Running programs across multiple nodes in a cluster of networked computers, such as in a supercomputer or commodity datacenter system,is increasingly important across multiple domains, including data science, machine learning, and scientific computing. This is brought on by a combination of increasing data sizes, which push beyond the memory capacity of a single node, and increasing computational demands from new, more elaborate simulations, models, and applications.
However, writing parallel programs for clusters of computers remains a difficult task, particularly for programs that are irregular in terms ofdata distribution or access pattern. Many parallel programs today are still written using communication libraries like MPI or OpenSHMEM, which require users to explicitly manage low-level details. While high-level parallel programming languages and libraries do exist, and these can make implementing certain types of programs much easier, developers often have to expend significant effort building custom infrastructure and data structures for their applications.
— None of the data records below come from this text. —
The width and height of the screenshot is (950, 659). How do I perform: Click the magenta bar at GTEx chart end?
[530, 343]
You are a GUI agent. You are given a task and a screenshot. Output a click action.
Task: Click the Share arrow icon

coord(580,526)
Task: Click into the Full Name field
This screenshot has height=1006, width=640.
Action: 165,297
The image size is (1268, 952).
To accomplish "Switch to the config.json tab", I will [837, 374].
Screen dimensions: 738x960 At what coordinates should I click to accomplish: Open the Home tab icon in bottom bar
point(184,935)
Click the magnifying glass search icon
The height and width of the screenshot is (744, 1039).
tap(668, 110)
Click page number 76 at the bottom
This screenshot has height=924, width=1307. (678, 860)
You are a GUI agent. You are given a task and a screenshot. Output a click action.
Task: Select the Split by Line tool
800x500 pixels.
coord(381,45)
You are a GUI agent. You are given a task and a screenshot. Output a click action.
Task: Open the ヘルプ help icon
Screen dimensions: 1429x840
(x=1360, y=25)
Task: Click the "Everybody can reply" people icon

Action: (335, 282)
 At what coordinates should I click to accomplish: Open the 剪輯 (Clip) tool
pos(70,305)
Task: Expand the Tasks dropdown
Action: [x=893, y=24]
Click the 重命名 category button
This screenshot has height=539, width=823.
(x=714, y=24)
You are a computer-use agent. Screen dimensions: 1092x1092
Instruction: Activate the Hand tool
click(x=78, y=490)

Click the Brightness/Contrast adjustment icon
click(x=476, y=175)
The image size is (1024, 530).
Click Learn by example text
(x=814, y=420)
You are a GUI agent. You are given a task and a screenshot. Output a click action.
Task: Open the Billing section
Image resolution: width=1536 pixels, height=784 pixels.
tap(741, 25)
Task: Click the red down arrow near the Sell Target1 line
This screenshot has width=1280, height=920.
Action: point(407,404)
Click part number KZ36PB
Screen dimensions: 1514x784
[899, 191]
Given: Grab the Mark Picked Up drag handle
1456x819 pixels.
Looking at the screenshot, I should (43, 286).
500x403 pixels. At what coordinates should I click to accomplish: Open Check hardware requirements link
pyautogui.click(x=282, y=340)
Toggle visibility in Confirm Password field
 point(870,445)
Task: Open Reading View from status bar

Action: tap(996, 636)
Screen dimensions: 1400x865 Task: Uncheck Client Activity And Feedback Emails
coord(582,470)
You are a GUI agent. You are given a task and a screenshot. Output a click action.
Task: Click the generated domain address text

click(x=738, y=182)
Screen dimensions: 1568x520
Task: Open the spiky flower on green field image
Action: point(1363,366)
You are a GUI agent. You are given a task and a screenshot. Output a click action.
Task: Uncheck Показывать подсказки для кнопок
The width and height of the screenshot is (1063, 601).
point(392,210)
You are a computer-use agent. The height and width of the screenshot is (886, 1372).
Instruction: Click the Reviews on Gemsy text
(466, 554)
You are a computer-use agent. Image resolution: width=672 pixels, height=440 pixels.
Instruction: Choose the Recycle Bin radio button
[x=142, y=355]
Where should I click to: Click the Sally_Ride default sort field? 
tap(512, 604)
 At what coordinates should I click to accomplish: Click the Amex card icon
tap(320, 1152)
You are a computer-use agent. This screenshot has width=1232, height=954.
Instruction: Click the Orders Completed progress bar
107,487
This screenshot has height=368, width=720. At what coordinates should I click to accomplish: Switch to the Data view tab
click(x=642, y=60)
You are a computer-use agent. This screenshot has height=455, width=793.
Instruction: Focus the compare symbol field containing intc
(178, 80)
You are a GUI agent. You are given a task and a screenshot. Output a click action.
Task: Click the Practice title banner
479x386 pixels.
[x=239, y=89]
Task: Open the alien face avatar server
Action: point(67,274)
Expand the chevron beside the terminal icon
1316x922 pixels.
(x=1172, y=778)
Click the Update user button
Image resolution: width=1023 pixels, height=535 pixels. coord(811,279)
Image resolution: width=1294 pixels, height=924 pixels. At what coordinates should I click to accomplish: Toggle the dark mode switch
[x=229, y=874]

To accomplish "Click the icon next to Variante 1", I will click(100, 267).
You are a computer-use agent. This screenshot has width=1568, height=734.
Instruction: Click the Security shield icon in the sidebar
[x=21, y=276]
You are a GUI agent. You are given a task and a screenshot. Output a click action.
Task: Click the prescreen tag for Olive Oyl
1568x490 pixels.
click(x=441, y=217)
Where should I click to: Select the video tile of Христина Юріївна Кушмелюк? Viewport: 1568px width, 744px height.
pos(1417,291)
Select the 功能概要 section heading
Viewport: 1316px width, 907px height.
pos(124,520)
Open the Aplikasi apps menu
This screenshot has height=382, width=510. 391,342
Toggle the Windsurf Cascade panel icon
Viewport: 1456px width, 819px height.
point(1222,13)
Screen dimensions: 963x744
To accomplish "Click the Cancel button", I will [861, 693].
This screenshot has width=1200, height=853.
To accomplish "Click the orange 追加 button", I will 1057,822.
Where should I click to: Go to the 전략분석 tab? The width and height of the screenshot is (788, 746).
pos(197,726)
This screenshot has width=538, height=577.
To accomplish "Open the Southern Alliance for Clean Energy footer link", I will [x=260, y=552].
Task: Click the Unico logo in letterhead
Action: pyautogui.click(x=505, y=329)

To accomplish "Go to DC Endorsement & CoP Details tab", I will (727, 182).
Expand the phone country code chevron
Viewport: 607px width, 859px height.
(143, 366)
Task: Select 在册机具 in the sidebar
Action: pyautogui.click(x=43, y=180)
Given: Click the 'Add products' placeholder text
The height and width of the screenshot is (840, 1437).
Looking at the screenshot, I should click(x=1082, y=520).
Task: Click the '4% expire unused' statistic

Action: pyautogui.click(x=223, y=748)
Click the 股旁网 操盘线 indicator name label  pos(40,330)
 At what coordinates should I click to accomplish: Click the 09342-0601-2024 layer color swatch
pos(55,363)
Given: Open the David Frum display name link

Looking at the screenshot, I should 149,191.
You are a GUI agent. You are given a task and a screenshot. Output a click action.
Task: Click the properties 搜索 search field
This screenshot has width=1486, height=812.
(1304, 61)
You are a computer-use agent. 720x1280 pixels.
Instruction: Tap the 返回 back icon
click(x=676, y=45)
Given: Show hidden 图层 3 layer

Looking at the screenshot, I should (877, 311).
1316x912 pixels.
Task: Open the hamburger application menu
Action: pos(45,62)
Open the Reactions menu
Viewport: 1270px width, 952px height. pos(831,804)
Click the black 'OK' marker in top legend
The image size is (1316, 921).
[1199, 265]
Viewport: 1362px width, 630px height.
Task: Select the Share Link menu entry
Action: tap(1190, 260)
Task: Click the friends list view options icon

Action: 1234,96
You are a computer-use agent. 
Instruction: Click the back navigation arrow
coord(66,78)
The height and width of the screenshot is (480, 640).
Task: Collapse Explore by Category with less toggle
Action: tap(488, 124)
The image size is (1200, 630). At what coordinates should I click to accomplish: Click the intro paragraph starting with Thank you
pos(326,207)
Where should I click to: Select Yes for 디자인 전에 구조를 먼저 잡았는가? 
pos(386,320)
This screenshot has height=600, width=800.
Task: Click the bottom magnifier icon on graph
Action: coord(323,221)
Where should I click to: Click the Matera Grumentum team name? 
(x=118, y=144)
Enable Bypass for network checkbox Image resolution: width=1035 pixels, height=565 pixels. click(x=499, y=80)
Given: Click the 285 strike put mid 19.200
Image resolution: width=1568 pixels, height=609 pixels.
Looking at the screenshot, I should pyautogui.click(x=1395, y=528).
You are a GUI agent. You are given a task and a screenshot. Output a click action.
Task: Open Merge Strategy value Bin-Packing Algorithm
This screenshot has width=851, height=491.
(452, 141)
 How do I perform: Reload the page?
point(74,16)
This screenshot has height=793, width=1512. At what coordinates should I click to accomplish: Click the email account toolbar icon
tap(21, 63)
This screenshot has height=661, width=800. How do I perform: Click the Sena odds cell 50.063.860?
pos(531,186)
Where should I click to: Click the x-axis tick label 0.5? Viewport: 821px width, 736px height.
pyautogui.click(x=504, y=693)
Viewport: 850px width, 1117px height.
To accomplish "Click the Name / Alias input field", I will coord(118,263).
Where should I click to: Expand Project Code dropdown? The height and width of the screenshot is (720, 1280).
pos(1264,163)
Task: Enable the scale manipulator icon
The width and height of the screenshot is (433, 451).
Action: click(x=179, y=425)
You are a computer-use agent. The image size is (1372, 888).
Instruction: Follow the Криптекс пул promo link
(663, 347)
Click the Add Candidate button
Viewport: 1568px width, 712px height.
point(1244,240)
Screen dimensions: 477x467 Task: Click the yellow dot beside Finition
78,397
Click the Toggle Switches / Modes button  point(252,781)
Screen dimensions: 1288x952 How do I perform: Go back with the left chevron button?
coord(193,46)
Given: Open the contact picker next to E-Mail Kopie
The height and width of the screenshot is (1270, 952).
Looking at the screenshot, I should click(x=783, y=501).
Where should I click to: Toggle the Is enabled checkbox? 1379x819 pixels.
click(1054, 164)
This thesis argues that a large part of the reason why parallel programming remains difficult is a lack of high-level distributed data structures analogous to the data structures that have become ubiquitous in sequential programming environments like C++ and Python. These especially include irregular data structures like hash tables and queues that may require fine-grained memory accesses along with synchronization. This thesis examines techniques for building high-level, cross-platform distributed data structures using one-sided remote memory operations like remote put, remote get, and remote atomics. These memory access primitives allow for a high degree of asynchrony, enabling better performance by removing synchronization bottlenecks and allowing a high degree of overlap between communication and computation. They can also be efficiently executed directly by the network hardware in modern supercomputer and commodity datacenter networks, removing the need to synchronize with remote processes.
This thesis examines several RDMA-based distributed data structures, including hash tables, Bloom filters, queues, and dense and sparse matrices. We provide a performance model for evaluating the cost of RDMA-based distributed data structure methods in terms of their component remote memory operations, and demonstrate how this model can be extended to support GPUs in addition to conventional CPUs.